Jacob looked away. ‘I can understand that, I guess. And...as much as I hate it, you made the right decision. For both of us.’

‘Did I?’ His gaze snapped to her face as she spoke. ‘I always thought so. But after this week... I’m not so sure.’

‘What do you mean?’

‘I mean...I thought it was all over for us, the moment I left.’ Clara’s gaze met his and he felt it deep in his soul. He was missing something here. And he had a feeling he couldn’t afford not to listen to her this time. ‘But you never would sign those divorce papers.’

* * *

It was a risk. A calculated one, but a risk nonetheless. Still, the more she thought about it, the more she wondered. Yes, it had been five years. And yes, she understood now that Jacob’s fear of failure must have played into his reluctance to actually give her the divorce. But surely the easier choice would have been to move on, to start over and succeed with someone else, if that was all it was.

There had to be something more. A bigger, better reason why he’d never really moved on from their marriage. From loving her.

Clara knew she had the advantage there. She’d never been able to move on completely, or leave Jacob behind, because his eyes had stared at her every day over the breakfast table, looking out from their daughter’s face. She could never cut him out of her memories, even if she’d done her best to cut him out of her life.

But Jacob... Once they left here, that could be it for him. As soon as the snow melted, he could sign those papers and walk away for ever. Never see Ivy. Never see Clara again.

If that was what he really wanted. But she was starting to suspect it wasn’t.

‘What do you want from me?’ Jacob asked, pulling back to put a little more distance between them. ‘I’ve given you all of my secrets now. You know everything. So, what do you want?’

‘I want you to know you have a choice,’ Clara said slowly, thinking it through as she spoke. ‘You have a daughter, and you know that now. You can choose to ignore that fact, but you can’t deny that you know it. So you have to decide—do you want to be a part of Ivy’s life?’

She held her breath while she waited for his answer.

&

nbsp; ‘You’d let me? If I wanted?’

‘Of course.’ Clara nodded. ‘But there are conditions.’

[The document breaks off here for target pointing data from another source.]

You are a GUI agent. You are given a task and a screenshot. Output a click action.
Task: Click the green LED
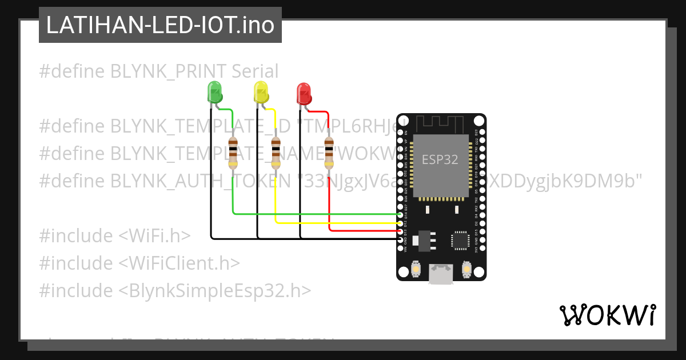[x=214, y=92]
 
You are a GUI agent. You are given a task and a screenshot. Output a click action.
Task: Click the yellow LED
[x=261, y=92]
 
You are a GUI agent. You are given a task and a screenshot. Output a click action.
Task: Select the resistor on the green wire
[x=233, y=153]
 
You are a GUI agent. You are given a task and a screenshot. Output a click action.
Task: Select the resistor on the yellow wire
[x=276, y=153]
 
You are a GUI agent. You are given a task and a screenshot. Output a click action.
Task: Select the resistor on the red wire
[x=329, y=153]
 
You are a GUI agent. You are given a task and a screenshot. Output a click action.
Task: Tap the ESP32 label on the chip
[x=440, y=159]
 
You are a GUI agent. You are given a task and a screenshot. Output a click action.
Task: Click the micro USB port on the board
[x=441, y=274]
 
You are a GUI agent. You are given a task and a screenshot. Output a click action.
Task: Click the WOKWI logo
[x=607, y=315]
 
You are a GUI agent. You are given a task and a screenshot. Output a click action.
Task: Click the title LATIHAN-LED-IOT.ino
[x=160, y=25]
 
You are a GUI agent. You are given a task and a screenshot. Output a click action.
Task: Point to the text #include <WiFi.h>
[x=114, y=235]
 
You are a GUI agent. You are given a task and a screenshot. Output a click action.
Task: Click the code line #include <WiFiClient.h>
[x=139, y=263]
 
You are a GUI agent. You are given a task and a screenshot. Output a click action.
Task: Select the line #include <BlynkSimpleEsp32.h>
[x=175, y=290]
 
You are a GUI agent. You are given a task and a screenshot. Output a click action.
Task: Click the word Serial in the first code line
[x=255, y=71]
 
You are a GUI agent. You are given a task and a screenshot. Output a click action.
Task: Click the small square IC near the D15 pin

‘I thought there might be.’ He folded his arms across his chest. ‘Go on, then.’

‘If you want in, you have to be one hundred per cent sure. Because once she meets you...you’re her father. You have to be there for her, for everything she needs. You can’t let her down.’

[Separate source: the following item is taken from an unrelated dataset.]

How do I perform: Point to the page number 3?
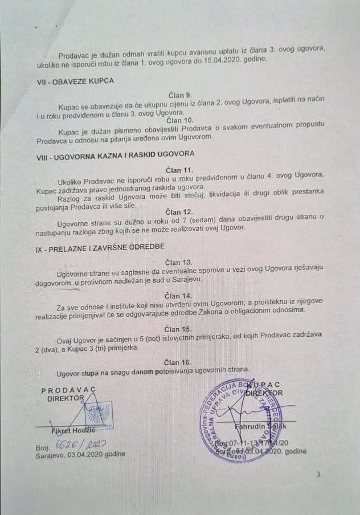tap(318, 474)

‘And if I can’t commit to that?’

‘Then you walk away now and Ivy will never know that you exist.’ It was just what she’d planned, the way she’d lived for so long. So why did the idea feel like such a wrench to her heart now?

‘What about you? You’ll always know. And what about us? Is our marriage part of this deal?’

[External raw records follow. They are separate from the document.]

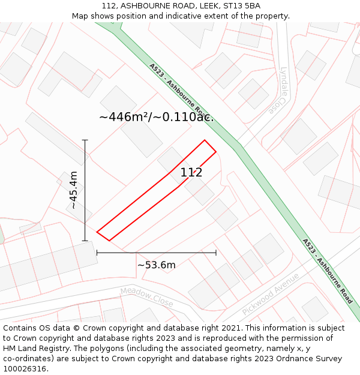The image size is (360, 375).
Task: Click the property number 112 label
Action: click(191, 173)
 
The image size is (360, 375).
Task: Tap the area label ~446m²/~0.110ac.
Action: click(156, 117)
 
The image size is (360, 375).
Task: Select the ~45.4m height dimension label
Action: click(73, 190)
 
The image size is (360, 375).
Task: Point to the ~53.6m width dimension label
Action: click(157, 265)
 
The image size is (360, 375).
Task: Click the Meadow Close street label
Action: click(146, 297)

Clara shook her head. ‘I don’t know. It depends.’ She couldn’t think beyond Ivy right now.

‘Depends on what?’

She looked up and met his gaze again. ‘On why you never signed the divorce papers.’

He made a huffing sound that was almost a laugh and put his wine glass down on the table. Clara watched the firelight dancing across his skin and wondered if she really could let him go again without touching him one more time...

‘If I signed them,’ Jacob said, the words slow and precise, ‘I knew, once they were signed, that there was no chance of you ever coming back. And I wasn’t ready to face that.’

‘Because it would have meant you’d failed?’

‘Because I couldn’t imagine my life without you in it, even when you weren’t there.’